What Announcers Do Do
Well, we announce the PUNCTUATION of every event. That’s right: the periods, commas and exclamations. The players, coaches and athletes write the story, the writers and broadcasters translate the story, but that punctuation lands in the domain of the P. A. Announcer.
When we introduce the visiting team, our voice displays respect – straightforward. This is who they are, a period. When we introduce the home team, the voice inflects, evincing excitement. We encourage the applause of the home crowd, we have added some exclamation points. Penalties happen? Time for a colon: “That last foul: number 3, Joe Smith. Timmy Jones will go the the line, shooting two”. A basket, goal, or great play by a home team player provides more exclamation points. For the visiting team, we deliver a less-inflected, yet no less professional, acknowledgement.
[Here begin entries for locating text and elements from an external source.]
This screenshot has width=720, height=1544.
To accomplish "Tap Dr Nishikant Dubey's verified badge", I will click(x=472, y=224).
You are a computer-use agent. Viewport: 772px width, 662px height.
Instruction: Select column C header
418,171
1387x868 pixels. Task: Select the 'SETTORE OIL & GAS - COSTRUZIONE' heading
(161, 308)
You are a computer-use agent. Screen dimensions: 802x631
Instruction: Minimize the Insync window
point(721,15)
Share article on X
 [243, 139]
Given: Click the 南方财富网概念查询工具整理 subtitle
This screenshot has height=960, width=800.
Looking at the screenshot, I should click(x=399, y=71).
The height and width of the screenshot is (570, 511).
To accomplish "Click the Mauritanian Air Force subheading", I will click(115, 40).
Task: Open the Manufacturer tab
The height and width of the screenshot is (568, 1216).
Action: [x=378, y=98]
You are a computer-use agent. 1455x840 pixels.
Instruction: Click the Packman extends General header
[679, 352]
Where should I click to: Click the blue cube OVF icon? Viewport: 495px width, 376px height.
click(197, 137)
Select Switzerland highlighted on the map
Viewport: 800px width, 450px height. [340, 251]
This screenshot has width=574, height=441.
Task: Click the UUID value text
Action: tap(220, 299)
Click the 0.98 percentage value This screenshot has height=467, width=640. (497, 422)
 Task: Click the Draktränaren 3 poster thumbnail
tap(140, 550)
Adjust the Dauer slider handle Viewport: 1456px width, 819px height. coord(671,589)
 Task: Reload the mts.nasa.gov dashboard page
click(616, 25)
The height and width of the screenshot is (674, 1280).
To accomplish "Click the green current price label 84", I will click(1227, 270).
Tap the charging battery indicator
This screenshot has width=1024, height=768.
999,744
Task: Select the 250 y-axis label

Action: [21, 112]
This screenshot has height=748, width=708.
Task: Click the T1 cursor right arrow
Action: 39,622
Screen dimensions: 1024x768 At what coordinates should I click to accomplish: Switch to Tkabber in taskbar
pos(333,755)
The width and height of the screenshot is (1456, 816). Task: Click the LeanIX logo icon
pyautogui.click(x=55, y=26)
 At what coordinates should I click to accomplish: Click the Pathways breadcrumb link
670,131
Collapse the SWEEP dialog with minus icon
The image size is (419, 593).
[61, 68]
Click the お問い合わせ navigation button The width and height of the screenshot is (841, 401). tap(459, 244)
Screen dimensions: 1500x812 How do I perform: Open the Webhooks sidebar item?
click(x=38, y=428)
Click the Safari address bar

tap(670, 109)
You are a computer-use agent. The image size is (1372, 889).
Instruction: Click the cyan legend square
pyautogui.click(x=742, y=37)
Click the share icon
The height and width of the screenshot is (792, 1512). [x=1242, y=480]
In appropriately punctuating moments, we provide the rhythm, ebb and flow, peaks and valleys, to the crowd, reflective of the crowd, worthy of celebration or disappointment. We don’t make these moments, but we do announce them, by discerning the situation and tone of the onlookers. We do not incite, however. Too much bad results from provoking out of a negative result in the stadium, arena and gymnasium. It’s either elation or indifference.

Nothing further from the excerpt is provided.